TEXT SECTION:
————————

When Jesus says that the two greatest commandments are love of God and loving our neighbors as ourselves, it might feel reductionist, and simplistic. There have been times when preachers, yours truly included, have taken this passage as permission to argue that the life of faith is simple, that despite all of the complex rules and structures, we really need only remember that Christian faith is all about love. Just love. 

But, truth be told, love is not simple and it is not easy. For starters, to be able to choose love, as we have just seen, requires at least in part an understanding or experience of receiving love. For love to be possible, requires us to change the container. Jesus must have understood this. In this morning’s gospel lesson, Jesus is in the midst of a series of confrontations with the powers of his day, with Sadducees, Pharisees, Herodians, and now this lawyer. He is in the Temple, the location of the intersection of both religious and political power in his time, and he has just driven out the money changers, disrupting and passing judgement on a system that exploited and manipulated the poor. In short, as Jesus proclaims these two teachings as the structure upon which hang all other religious law and prophecy, he is keenly aware of the container he is standing in and how much it needs to change. These leaders are attempting to entrap him, to get him to either betray the laws of Caesar upon whom they depend to maintain their authority, or to betray the laws of faith which they have the power to enforce. And, Jesus’ response is a rebuke of the container that would force this false choice. Whatever would exploit the vulnerable, or depend upon the violent power of Empire, whatever would bend the knee to Caesar instead of extending a hand to those in need, whatever would keep us in a cage, separated from knowing love and being able to give love – this must go. Cornel West famously said that “justice is what love looks like in public” and Jesus’ words and actions in the Temple are a stark rebuke of injustice. Choosing to love God, depends on a community where we love each other. And loving each other depends upon knowing we are loved.

————————

STORED DATA:

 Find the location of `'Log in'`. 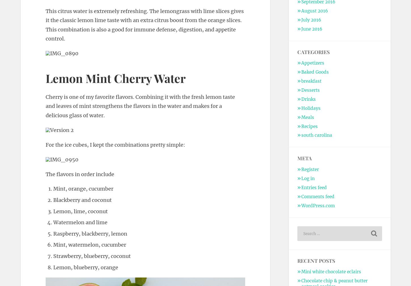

————————

EXERCISE TASK: In the text on the two greatest commandments, what does Cornel West say justice is?

FINAL RESULT: Justice is what love looks like in public.